As in all of Moore's major work, From Hell is about a Mad Genius who sets himself a goal and then accomplishes it. In Watchmen this narrative structure worked because you actually didn't know that was the story you were reading until the very end. In V For Vendetta, this proved disasterous because you never doubt that V is going to do exactly what he says he's going to do, and thus there is no real reason to read the book once V has declared his intentions. From Hell is stuck somewhere in between. This is because Moore (as per usual) populates his book with lots of side characters and digressions that are, while more interesting than V For Vendetta, aren't as fascinating or moving as, say, The Nightowl or the newsstand denizens in Watchmen.
The problem with the whole Mad Genius plot line is that it is, at the end of the day, more about the writer than the character. After all, to write a genius, you have to at some level be a genius. And so I can never shake the suspicion reading Moore's work that on some level his fundamnetal point is about how much smarter he is than the reader. That certainly seems to be the point of V, anyway.
From Hell is a little bit different, because it shows the occasional high cost of said genius-- namely that it might turn you into a murderous psychopath. William Withey Gull, royal physician, mason, expert surgeon and stroke vicitm is held to be Jack the Ripper. He kills the prostitutes at the beheast of HRH Victoria herself, because they are blackmailing Prince Albert over a baby he fathered while living undercover as a student artist. Gull is himself a sociopath-- completely devoid of empathy, capable of doing (and justifying) just about everything. His goal, his life's work is to take the myths that form the foundation of Masonry (which he knows are pure bushwha) and make them Real through the ritual sacrifice of the Whitechapel prostitutes.

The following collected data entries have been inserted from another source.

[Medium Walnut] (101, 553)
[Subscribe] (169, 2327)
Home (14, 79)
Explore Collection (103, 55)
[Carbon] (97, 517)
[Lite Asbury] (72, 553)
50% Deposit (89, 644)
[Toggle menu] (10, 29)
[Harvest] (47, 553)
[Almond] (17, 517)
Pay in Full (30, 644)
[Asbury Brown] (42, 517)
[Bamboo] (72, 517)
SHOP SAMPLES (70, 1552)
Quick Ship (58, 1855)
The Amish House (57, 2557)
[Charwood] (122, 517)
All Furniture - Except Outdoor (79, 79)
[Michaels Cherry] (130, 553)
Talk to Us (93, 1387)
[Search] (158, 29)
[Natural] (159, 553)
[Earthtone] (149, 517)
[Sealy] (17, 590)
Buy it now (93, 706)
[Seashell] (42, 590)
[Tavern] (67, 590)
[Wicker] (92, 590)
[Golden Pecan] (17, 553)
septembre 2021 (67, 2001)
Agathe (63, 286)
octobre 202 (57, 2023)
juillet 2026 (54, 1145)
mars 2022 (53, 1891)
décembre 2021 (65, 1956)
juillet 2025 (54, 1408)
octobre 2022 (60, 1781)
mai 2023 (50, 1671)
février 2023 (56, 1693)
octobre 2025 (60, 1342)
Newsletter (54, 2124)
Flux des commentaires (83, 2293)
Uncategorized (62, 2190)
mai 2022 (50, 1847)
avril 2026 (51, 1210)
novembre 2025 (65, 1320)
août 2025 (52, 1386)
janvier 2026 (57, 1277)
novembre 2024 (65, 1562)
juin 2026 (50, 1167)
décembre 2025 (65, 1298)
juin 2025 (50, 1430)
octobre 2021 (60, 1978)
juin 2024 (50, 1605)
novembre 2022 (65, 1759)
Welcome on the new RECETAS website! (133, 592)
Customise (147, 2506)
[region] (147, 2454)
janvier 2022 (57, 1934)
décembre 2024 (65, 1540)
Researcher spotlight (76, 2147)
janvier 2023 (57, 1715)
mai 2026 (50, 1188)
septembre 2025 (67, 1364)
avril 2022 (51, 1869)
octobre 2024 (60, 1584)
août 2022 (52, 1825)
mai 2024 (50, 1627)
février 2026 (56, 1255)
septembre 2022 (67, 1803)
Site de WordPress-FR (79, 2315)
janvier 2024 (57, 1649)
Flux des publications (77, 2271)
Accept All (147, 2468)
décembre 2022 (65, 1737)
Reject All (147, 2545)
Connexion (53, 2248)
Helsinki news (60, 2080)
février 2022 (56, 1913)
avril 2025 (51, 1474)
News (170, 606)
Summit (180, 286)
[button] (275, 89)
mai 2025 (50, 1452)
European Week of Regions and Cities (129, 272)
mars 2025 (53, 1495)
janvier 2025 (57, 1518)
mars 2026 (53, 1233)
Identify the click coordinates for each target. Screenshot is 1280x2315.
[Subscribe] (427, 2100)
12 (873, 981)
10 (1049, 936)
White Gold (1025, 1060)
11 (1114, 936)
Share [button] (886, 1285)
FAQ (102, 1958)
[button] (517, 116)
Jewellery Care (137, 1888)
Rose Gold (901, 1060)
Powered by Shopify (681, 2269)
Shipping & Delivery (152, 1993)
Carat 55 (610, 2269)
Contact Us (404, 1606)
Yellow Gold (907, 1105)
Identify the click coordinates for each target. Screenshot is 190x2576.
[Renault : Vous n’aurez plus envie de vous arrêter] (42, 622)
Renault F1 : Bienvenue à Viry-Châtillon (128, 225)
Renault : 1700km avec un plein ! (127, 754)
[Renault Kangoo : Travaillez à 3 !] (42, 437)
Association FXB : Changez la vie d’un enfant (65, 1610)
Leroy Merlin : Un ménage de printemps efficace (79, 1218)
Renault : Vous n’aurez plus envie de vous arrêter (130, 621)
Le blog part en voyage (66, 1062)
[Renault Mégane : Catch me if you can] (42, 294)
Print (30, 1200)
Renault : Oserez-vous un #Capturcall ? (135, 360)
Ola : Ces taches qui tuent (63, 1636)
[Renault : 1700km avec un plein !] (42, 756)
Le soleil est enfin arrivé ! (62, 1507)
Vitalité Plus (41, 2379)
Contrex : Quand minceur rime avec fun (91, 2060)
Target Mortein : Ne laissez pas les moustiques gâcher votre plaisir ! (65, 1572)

Needless to say, the book is dark. And Campbell's illustrations are as well. so dark that frequently I had trouble making out exactly what was going on, or who was speaking. All of the prostitutes dress alike. Many of them look alike. Ditto the upper crust men.
The book, at the end of the day, is bogged down by the historical fiction syndrome, where interesting facts/personages surrounding an event are brought together in ways that seem increasingly ludicrous. Witness Oscar Wilde's cameo late in the book, or the parts of the novel where people mention books, tropes, intellectuals, authors, events etc. apropos of nothing because Moore found it in some obscure Almanack. I think it's fascinating that someone predicted most of the events of the twentieth century. I don't see how it fits into a discussion of whether or not visiting American Indians were responsible for the Jack the Ripper killings.
This mix makes the novel intermittedly fascinating and frustrating, and this keeps the book earthbound when it desperately wants to soar. I think this will mark the end of my reading of Alan Moore. I loved Watchmen, I still think it's one of the Great Books of the 20th Century, but everything else he's written has left me somewhere between cold and frustrated to the point of anger.